NASA acknowledges it cannot quantify risk of Starliner propulsion issues

NASA astronauts Butch Wilmore and Suni Williams launched inside Boeing’s Starliner spacecraft on June 5. Their mission is the first crew test flight on Boeing’s capsule before NASA clears Starliner for regular crew rotation flights to the space station. But after software setbacks, parachute concerns, and previous problems with its propulsion system, Boeing’s Starliner program is running more than four years behind SpaceX’s Dragon crew spacecraft, which flew astronauts to the station for the first time in 2020.

Hmm. Software setbacks. It’s a mystery why Boeing doesn’t just install 40 extra seats on the next rocket to sort all that out. Er, 39. Someone named Suni is already up there.

The Feds Are Skirting the Fourth Amendment by Buying Data

The Supreme Court ruled in 2018’s Carpenter v. United States that the government must have a warrant to track people’s movements through their cellphone data.

But governments are increasingly circumventing these protections by using taxpayer dollars to pay private companies to spy on citizens. Government agencies have found many creative and enterprising ways to skirt the Fourth Amendment.

It’s a mystery why anyone is surprised by this. I’m sure people will put this article on their Facefriends page, to complain about privacy some more.

‘Rare species’ not seen in the area for 50 years spotted on Arizona trail camera

While many associate the ocelot with “rain forests and maybe South America or Central America,” the felines do roam all the way north into Arizona and Texas, Ragan said.

It’s a mystery why I didn’t know that ocelots used to live in Arizona, then they didn’t, and now they do again, apparently.

The gigantic and unregulated power plants in the cloud

These cloud-based management platforms could, by accident, after a hack, or intentionally, simultaneously shut down all their millions of solar panels (permanently). And then the entire European electricity grid would collapse. Given the recent findings of fine ethical hackers (DivD) and the confirmation from Dutch electricity network manager (TSO) TenneT, this is not a theoretical scenario.
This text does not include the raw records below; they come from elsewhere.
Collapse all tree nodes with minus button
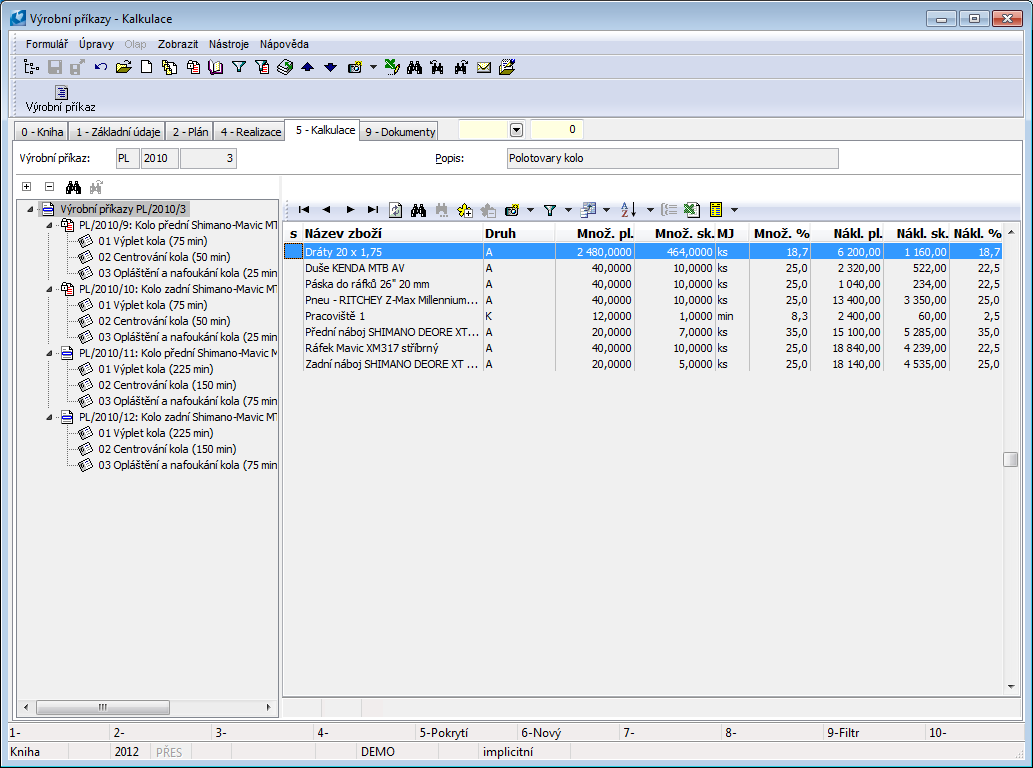Image resolution: width=1033 pixels, height=768 pixels. 49,187
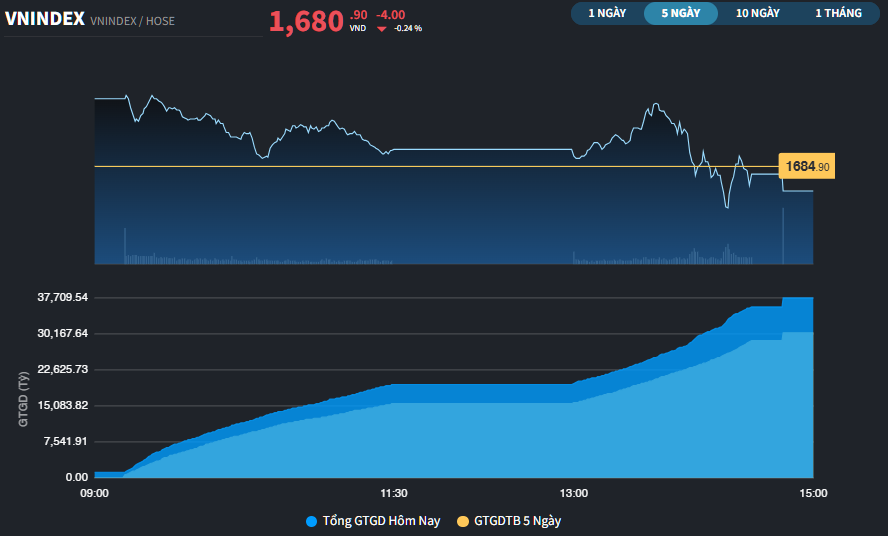Switch to the 1 NGÀY timeframe
Viewport: 888px width, 536px height.
[607, 13]
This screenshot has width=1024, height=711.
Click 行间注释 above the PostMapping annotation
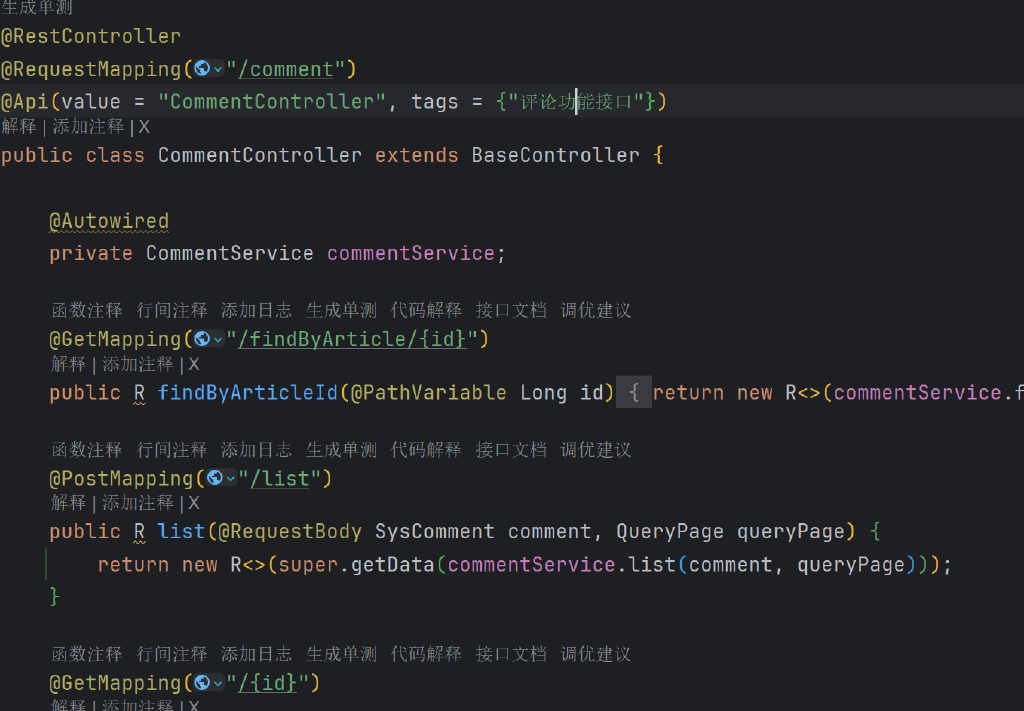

It’s a mystery why people don’t understand that when you hook up solar panels to the grid, the grid owns you, not the other way around.

Genghis Khan, Trade Warrior

Genghis Khan, born under the name Timüjin, was an unlikely candidate to unify the warring Mongol tribes of his homeland, much less found a vast empire. The future emperor was the son of an outcast family — a family abandoned by its clan to die on the steppes. Yet it appears that he came to believe that he was divinely destined to unify the world — all the land under Tengri, the sky god of his shamanistic religious tradition. In an ascent marked by incredible political and military savvy, he proceeded to defeat a long string of ever more powerful enemies.
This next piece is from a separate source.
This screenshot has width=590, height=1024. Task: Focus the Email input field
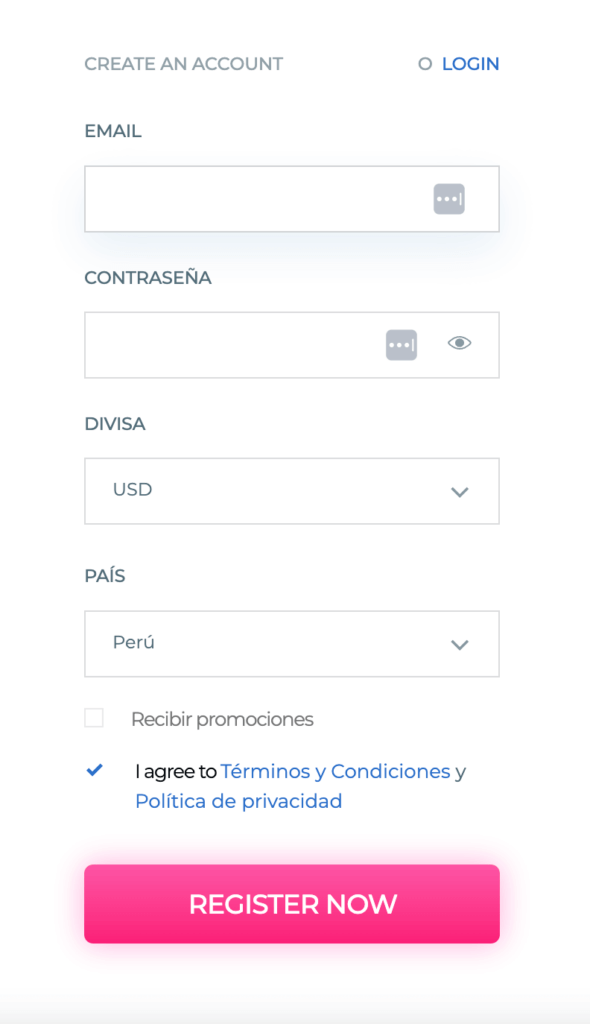click(292, 199)
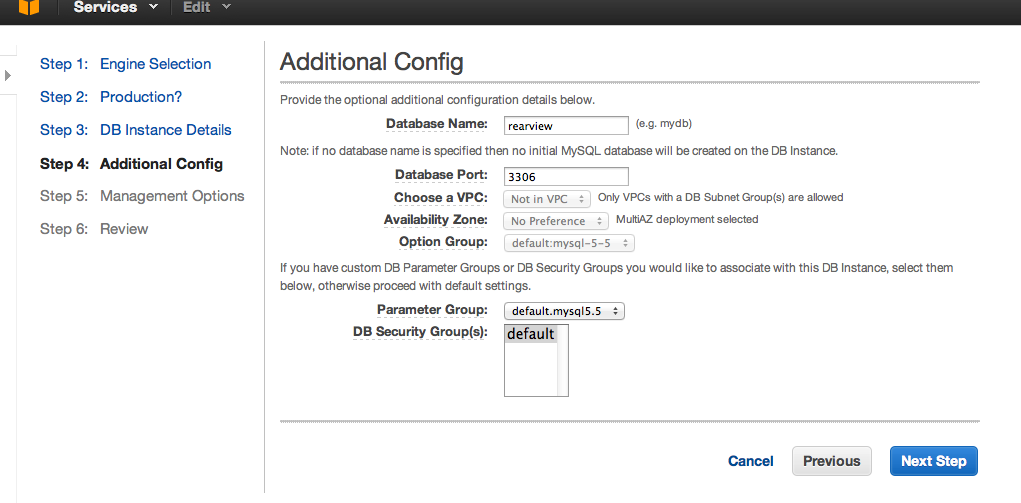Screen dimensions: 1021x503
Task: Click the Database Port field
Action: pos(566,176)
It’s a mystery why more people get their info on Timujin by watching John Wayne and Susan Hayward movies, and don’t watch Sergei Bodrov’s Mongol movie instead. Especially since the whole thing’s on YouTub:

Your TV set has become a digital billboard. And it’s only getting worse.

Another niche upcoming TV set is the Telly. The company’s TVs are free but allow the startup to track their owners, and they have a secondary screen for showing ads, including when the TV is off (the secondary screen can also display information like the weather or sports scores). Telly’s prospective owners must answer a long series of questions, like if they’re registered to vote and who their cell phone provider is, with the data used for ad targeting. Telly has discussed further potential ways to commercialize TV watching, such as letting people earn gift cards by filling out surveys (also to help targeted advertising) on the TV.

It’s a mystery why anyone would allow this into their home. But plenty of people will. By the way, this is part of a real Sony patent:

It’s a mystery why you don’t just stream It’s a Mad, Mad, Mad, Mad World from an mp4 file from a desktop hard drive, and ponder why the title of the movie was too optimistic.

Happy Tuesday, everyone. Don’t forget to put out the trash.